*** Opening of Data to process ***

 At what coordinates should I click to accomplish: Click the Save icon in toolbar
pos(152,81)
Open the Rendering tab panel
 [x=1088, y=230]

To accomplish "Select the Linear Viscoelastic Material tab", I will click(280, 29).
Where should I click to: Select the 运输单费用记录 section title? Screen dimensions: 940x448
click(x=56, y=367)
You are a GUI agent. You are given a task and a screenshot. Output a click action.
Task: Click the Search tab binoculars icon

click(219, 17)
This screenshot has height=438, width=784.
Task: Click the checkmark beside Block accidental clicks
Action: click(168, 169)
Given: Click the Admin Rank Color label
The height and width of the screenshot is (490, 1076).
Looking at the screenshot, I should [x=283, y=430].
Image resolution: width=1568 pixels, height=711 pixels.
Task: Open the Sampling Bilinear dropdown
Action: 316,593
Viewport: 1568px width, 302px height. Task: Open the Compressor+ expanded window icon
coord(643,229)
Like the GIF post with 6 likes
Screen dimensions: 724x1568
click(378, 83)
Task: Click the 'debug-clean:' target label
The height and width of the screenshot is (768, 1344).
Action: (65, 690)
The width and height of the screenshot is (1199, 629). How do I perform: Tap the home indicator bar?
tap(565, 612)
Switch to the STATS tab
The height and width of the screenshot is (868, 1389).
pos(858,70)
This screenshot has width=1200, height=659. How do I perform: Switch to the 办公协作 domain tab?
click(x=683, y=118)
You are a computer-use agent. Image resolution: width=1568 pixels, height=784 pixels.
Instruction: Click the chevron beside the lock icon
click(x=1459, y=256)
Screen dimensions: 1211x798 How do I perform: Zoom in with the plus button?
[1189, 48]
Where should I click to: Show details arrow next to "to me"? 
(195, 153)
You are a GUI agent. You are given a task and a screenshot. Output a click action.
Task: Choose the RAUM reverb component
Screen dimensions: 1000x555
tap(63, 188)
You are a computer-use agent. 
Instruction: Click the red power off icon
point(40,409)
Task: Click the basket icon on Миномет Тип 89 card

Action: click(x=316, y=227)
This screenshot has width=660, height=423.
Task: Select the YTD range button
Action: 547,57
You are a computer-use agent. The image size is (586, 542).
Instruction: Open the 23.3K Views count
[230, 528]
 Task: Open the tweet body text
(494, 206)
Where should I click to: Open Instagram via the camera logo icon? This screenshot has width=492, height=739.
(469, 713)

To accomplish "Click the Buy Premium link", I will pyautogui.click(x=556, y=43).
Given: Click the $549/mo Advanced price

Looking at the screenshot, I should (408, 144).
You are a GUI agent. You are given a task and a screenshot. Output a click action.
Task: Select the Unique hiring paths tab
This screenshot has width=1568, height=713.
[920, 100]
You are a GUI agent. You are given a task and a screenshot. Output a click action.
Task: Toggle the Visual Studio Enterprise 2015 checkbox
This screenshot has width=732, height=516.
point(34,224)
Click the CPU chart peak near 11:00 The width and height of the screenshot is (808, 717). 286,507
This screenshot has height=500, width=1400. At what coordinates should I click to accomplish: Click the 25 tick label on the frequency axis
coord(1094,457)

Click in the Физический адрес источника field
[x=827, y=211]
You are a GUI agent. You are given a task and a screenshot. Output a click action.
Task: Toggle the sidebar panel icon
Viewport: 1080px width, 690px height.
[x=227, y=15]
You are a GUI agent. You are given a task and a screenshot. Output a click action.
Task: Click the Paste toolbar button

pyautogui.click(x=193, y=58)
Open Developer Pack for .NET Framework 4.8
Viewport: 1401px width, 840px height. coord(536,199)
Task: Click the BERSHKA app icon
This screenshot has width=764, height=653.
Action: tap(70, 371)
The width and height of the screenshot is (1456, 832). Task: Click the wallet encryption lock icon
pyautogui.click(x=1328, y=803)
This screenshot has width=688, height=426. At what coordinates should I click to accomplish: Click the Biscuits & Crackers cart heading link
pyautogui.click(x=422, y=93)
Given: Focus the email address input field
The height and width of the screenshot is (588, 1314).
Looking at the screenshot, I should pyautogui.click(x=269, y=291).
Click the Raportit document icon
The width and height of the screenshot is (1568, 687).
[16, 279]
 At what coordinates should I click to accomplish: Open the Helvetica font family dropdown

*** Close of Data to process ***

● **Required action**:
Extract each record, keeping it identical to the original.

● **Answer area**:
 At what coordinates should I click to accomplish: Click the Save icon in toolbar
pos(152,81)
Open the Rendering tab panel
 [x=1088, y=230]

To accomplish "Select the Linear Viscoelastic Material tab", I will click(280, 29).
Where should I click to: Select the 运输单费用记录 section title? Screen dimensions: 940x448
click(x=56, y=367)
You are a GUI agent. You are given a task and a screenshot. Output a click action.
Task: Click the Search tab binoculars icon

click(219, 17)
This screenshot has height=438, width=784.
Task: Click the checkmark beside Block accidental clicks
Action: click(168, 169)
Given: Click the Admin Rank Color label
The height and width of the screenshot is (490, 1076).
Looking at the screenshot, I should [x=283, y=430].
Image resolution: width=1568 pixels, height=711 pixels.
Task: Open the Sampling Bilinear dropdown
Action: 316,593
Viewport: 1568px width, 302px height. Task: Open the Compressor+ expanded window icon
coord(643,229)
Like the GIF post with 6 likes
Screen dimensions: 724x1568
click(378, 83)
Task: Click the 'debug-clean:' target label
The height and width of the screenshot is (768, 1344).
Action: (65, 690)
The width and height of the screenshot is (1199, 629). How do I perform: Tap the home indicator bar?
tap(565, 612)
Switch to the STATS tab
The height and width of the screenshot is (868, 1389).
pos(858,70)
This screenshot has width=1200, height=659. How do I perform: Switch to the 办公协作 domain tab?
click(x=683, y=118)
You are a computer-use agent. Image resolution: width=1568 pixels, height=784 pixels.
Instruction: Click the chevron beside the lock icon
click(x=1459, y=256)
Screen dimensions: 1211x798 How do I perform: Zoom in with the plus button?
[1189, 48]
Where should I click to: Show details arrow next to "to me"? 
(195, 153)
You are a GUI agent. You are given a task and a screenshot. Output a click action.
Task: Choose the RAUM reverb component
Screen dimensions: 1000x555
tap(63, 188)
You are a computer-use agent. 
Instruction: Click the red power off icon
point(40,409)
Task: Click the basket icon on Миномет Тип 89 card

Action: click(x=316, y=227)
This screenshot has width=660, height=423.
Task: Select the YTD range button
Action: 547,57
You are a computer-use agent. The image size is (586, 542).
Instruction: Open the 23.3K Views count
[230, 528]
 Task: Open the tweet body text
(494, 206)
Where should I click to: Open Instagram via the camera logo icon? This screenshot has width=492, height=739.
(469, 713)

To accomplish "Click the Buy Premium link", I will pyautogui.click(x=556, y=43).
Given: Click the $549/mo Advanced price

Looking at the screenshot, I should (408, 144).
You are a GUI agent. You are given a task and a screenshot. Output a click action.
Task: Select the Unique hiring paths tab
This screenshot has width=1568, height=713.
[920, 100]
You are a GUI agent. You are given a task and a screenshot. Output a click action.
Task: Toggle the Visual Studio Enterprise 2015 checkbox
This screenshot has width=732, height=516.
point(34,224)
Click the CPU chart peak near 11:00 The width and height of the screenshot is (808, 717). 286,507
This screenshot has height=500, width=1400. At what coordinates should I click to accomplish: Click the 25 tick label on the frequency axis
coord(1094,457)

Click in the Физический адрес источника field
[x=827, y=211]
You are a GUI agent. You are given a task and a screenshot. Output a click action.
Task: Toggle the sidebar panel icon
Viewport: 1080px width, 690px height.
[x=227, y=15]
You are a GUI agent. You are given a task and a screenshot. Output a click action.
Task: Click the Paste toolbar button

pyautogui.click(x=193, y=58)
Open Developer Pack for .NET Framework 4.8
Viewport: 1401px width, 840px height. coord(536,199)
Task: Click the BERSHKA app icon
This screenshot has width=764, height=653.
Action: tap(70, 371)
The width and height of the screenshot is (1456, 832). Task: Click the wallet encryption lock icon
pyautogui.click(x=1328, y=803)
This screenshot has width=688, height=426. At what coordinates should I click to accomplish: Click the Biscuits & Crackers cart heading link
pyautogui.click(x=422, y=93)
Given: Focus the email address input field
The height and width of the screenshot is (588, 1314).
Looking at the screenshot, I should pyautogui.click(x=269, y=291).
Click the Raportit document icon
The width and height of the screenshot is (1568, 687).
[16, 279]
 At what coordinates should I click to accomplish: Open the Helvetica font family dropdown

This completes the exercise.